On June 30, the day before Congress general secretary Priyanka Gandhi Vadra received an eviction notice for her Lutyens’ Delhi bungalow from the ministry of housing and urban development, the CBI filed an FIR that they believe will take them closer to nail her spouse Robert Vadra—something various investigating agencies have been trying to do through an intricate tangle of cases and associates. From land deals in Haryana and Rajasthan to high-end ‘benami’ properties in London and kickbacks in a Rs 6,800-crore petroleum deal signed in 2009 when the Congress-led UPA was in power, the investigations are complex and also involve Vadra’s suspected aides—fugitive arms dealer Sanjay Bhandari and Dubai-based Kerala businessman C.C. Thampi.

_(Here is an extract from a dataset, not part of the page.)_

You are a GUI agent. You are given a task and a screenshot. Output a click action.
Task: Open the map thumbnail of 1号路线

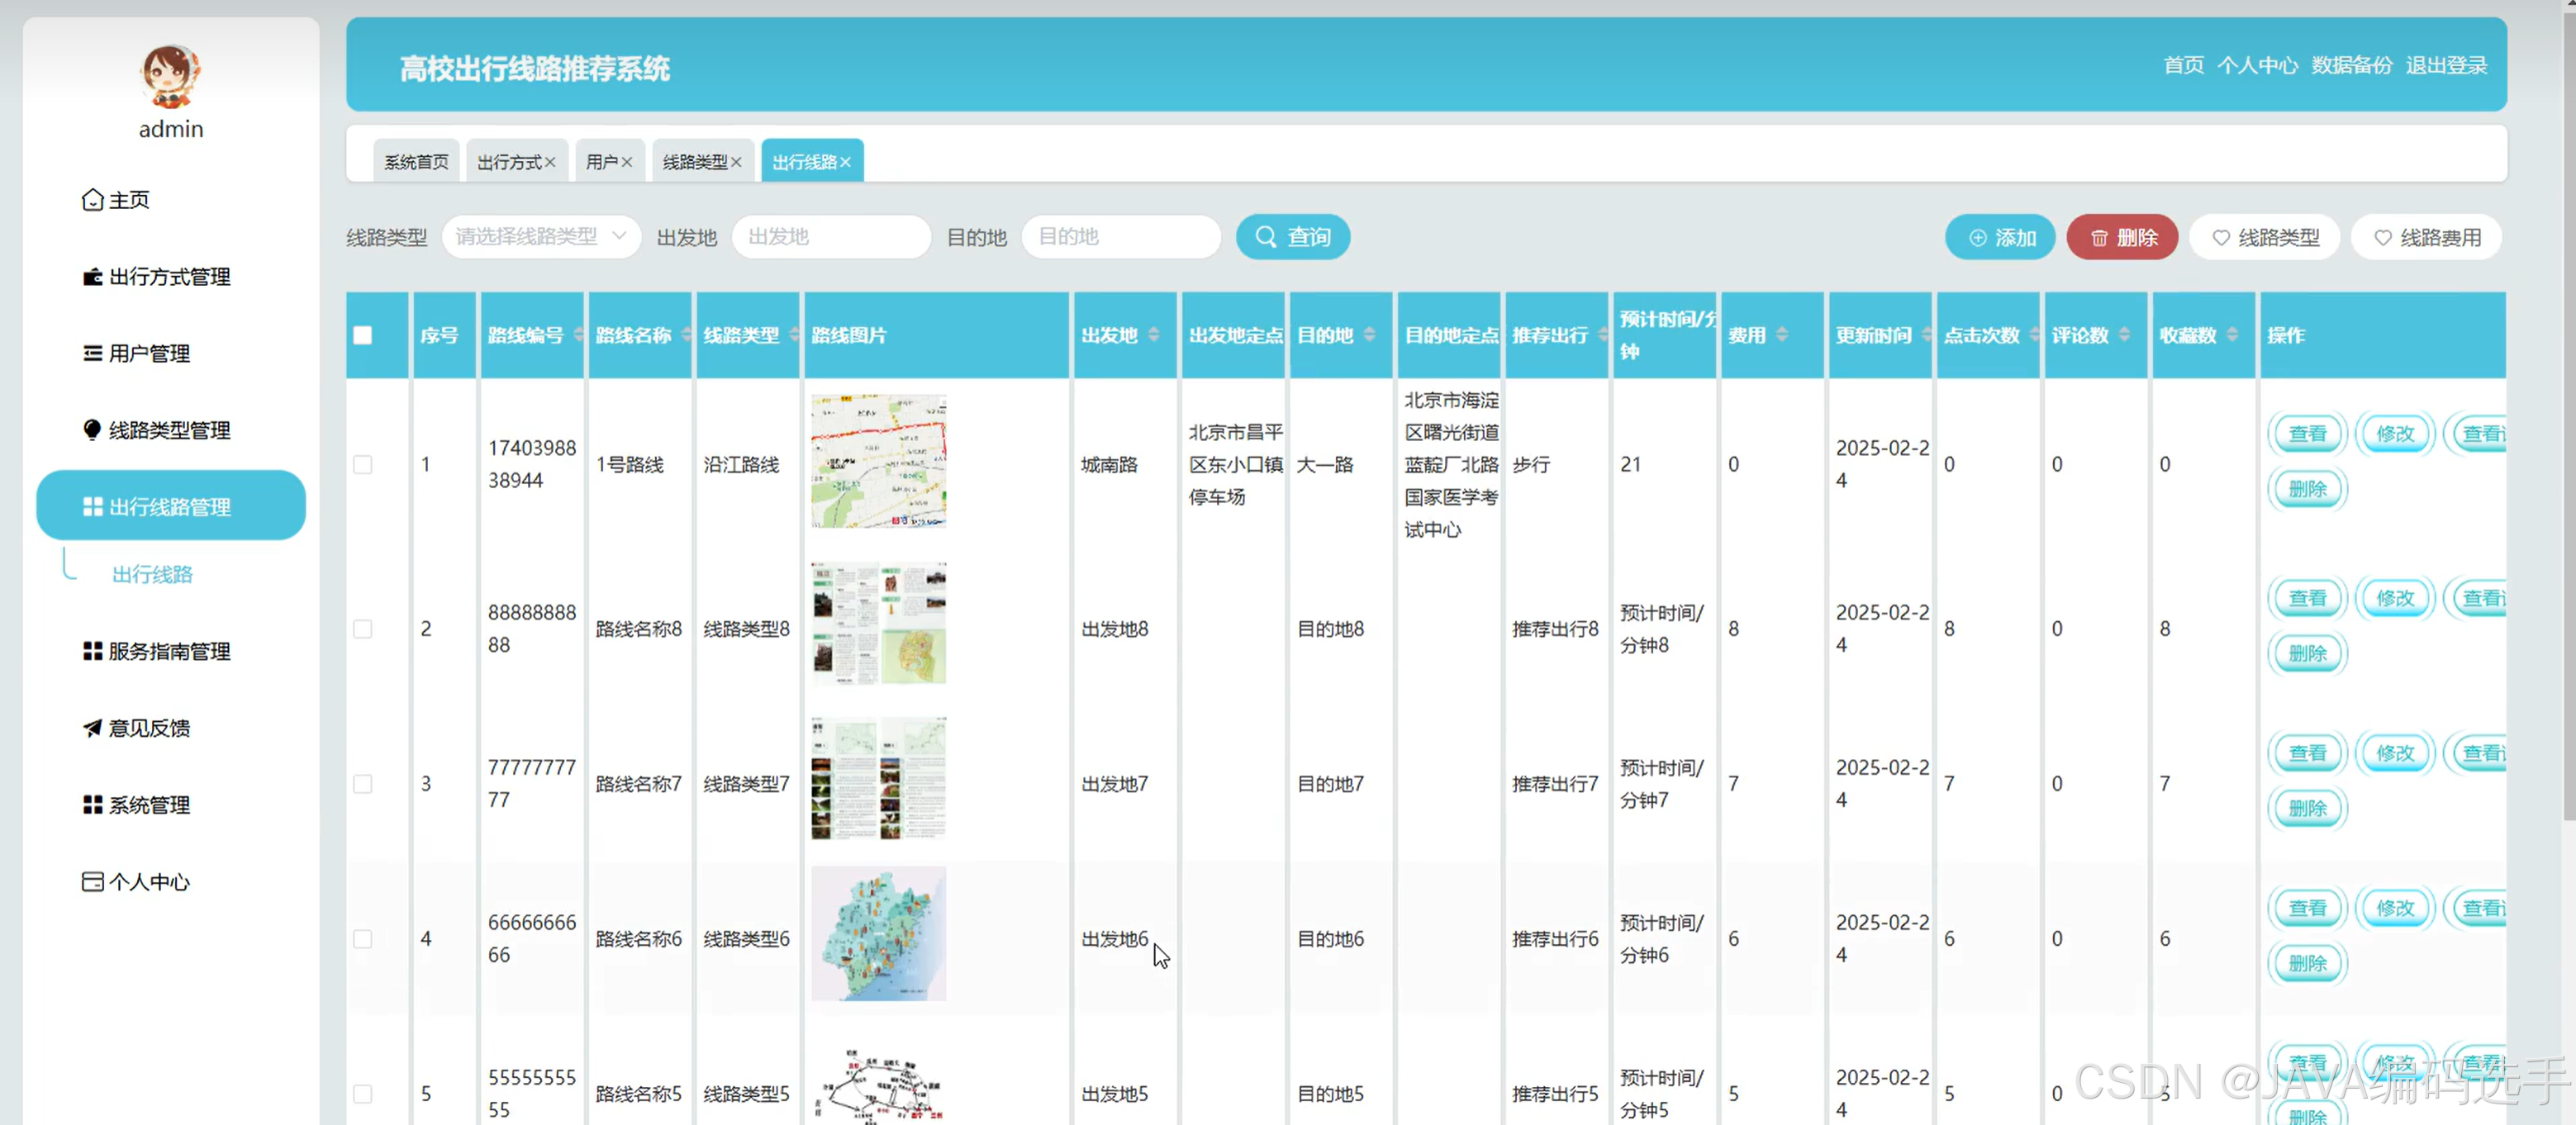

Sources in the investigating agencies say the attempt is to hem in Vadra one way or the other. Even as the agencies try to build a case against him, they admit it is difficult to connect all the dots. “We examined all the existing evidence and found nothing conclusive,” concedes an official involved in the probe. “We seized 23,000 documents, all computers and hard discs from his office, yet found nothing of consequence. There are layers upon layers. It is becoming difficult to track the paper trail as it goes through circuitous routes and a network of companies.”
Even Vadra’s extensive and much publicised questioning by the enforcement directorate in the run-up to the 2019 Lok Sabha elections did not yield the result desired by the agency. He consistently denied any wrongdoing. The ED arrested Thampi in connection with Vadra’s alleged foreign assets and released on bail. The latest FIR accuses Bhandari and officials of ONGC and Samsung Engineering Company Limited (SECL) of corruption and criminal conspiracy related to the 2009 petroleum deal. Though it does not name Vadra, the sleuths believe he was a key player and may be called in for questioning. They say it will give an impetus to their probe into suspected ‘benami’ properties alleged to have been purchased for him in London. Bhandari has been in the UK since 2016 and the government is planning to start extradition proceedings against him. Sources say the agencies have also been putting pressure on the fugitive to turn approver against Vadra. While he will be pardoned, it will help pin down Vadra, who they say is the bigger fish.
“We have been trying to make him an approver for the past four years, but he has not agreed,” says a CBI officer. “Now, we may have a better chance as we have managed to get extradition of bookie Sanjeev Chawla and are close to getting Vijay Mallya. The message has gone to fugitives in London that it may not be a safe haven anymore. We are hoping Bhandari will again weigh his options and consider turning approver.”
Bhandari, along with unnamed officers of the Indian Air Force and others, is also an accused in a corruption case involving a Rs 2,985-crore deal in 2009 to procure 75 PC-7 trainer aircraft from Swiss aircraft-maker Pilatus. He is also being investigated by the IT department for possessing over Rs 500 crore of alleged unaccounted money. A case filed by Delhi Police in 2016 is also pending.
In the latest case, it is alleged that Bhandari, acting as the middleman, “induced” public servants to grant undue favours to South Korean SECL in awarding a contract for a petroleum project in Gujarat’s Dahej. Bhandari’s UAE-based Santech International is alleged to have got kickbacks from SECL. Investigators allege that Santech is connected to the purchase of plush ‘benami’ properties in London, as are the Dubai-based companies Skylite Investments and Mayfair Investments, both linked to Thampi, with Vadra as beneficiary.
Since 2018, the ED is also probing suspected money laundering by Vadra as regards to possession of foreign assets, including a Bryanston Square house valued at 1.9 million pounds (Rs 17.77 crore). The ED also believes Vadra is beneficiary of two more high-end properties worth 4 million pounds (around Rs 37.42 crore) and £5 million (Rs 46.77 crore), as well as six other flats in the UK. In another case registered in 2015, the ED is also probing acquisition of land by Vadra’s Skylight Hospitality in Kolayat, Bikaner, which was meant for rehabilitation of poor villagers.
Vadra’s lawyer K.T.S. Tulsi says agencies have long been trying to pin something on him, but have failed to find any evidence against him. “They still have not been able to show what his crime his. About the much-talked about London property, there is nothing to show beneficial interest accruing to Vadra. The agencies are just clutching at straws,” says Tulsi, who is also a Rajya Sabha MP.
A former CBI director says nothing much is likely to come out of the various cases against Vadra. “It has been six years since the BJP came to power and they have been trying to nail him all this while. If the government had anything that would stand the scrutiny of the courts, then it would have acted on it. It just helps the government keep up the pressure on the Congress and sully the image of its key figures,” he adds.